▼

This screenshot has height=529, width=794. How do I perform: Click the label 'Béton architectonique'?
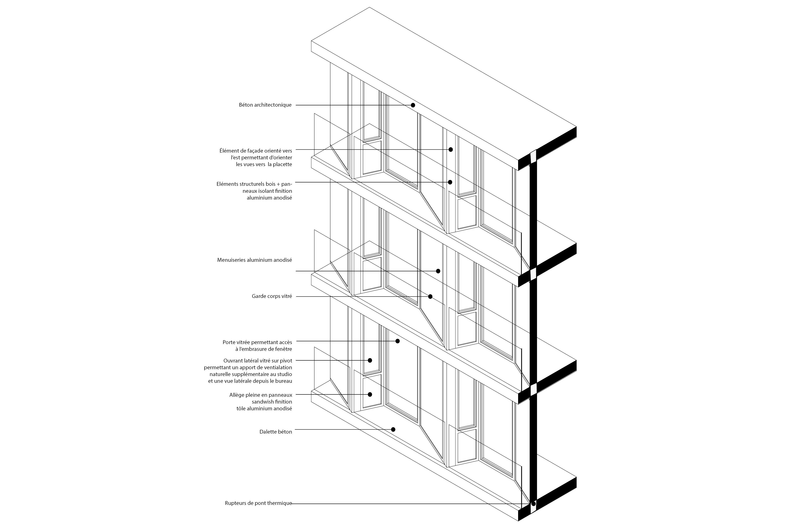[x=265, y=105]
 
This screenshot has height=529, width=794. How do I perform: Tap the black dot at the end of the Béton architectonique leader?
[x=413, y=105]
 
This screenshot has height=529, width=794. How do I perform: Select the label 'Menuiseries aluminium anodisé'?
[x=255, y=260]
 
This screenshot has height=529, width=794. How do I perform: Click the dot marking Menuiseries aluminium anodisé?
[x=438, y=271]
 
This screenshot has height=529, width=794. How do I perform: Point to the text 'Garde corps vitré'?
[x=272, y=296]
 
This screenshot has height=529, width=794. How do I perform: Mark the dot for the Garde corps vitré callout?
[x=430, y=296]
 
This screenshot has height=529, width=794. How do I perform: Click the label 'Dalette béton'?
[x=276, y=431]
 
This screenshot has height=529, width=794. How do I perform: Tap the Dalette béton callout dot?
[x=393, y=430]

▲

Objective>
Reproduce word for word the lines of the records above, starting at the line that contains "label 'Menuiseries aluminium anodisé'?" and running down through the line that contains "[x=276, y=431]", with both of those lines included.

Solution to this exercise>
This screenshot has height=529, width=794. How do I perform: Select the label 'Menuiseries aluminium anodisé'?
[x=255, y=260]
 
This screenshot has height=529, width=794. How do I perform: Click the dot marking Menuiseries aluminium anodisé?
[x=438, y=271]
 
This screenshot has height=529, width=794. How do I perform: Point to the text 'Garde corps vitré'?
[x=272, y=296]
 
This screenshot has height=529, width=794. How do I perform: Mark the dot for the Garde corps vitré callout?
[x=430, y=296]
 
This screenshot has height=529, width=794. How do I perform: Click the label 'Dalette béton'?
[x=276, y=431]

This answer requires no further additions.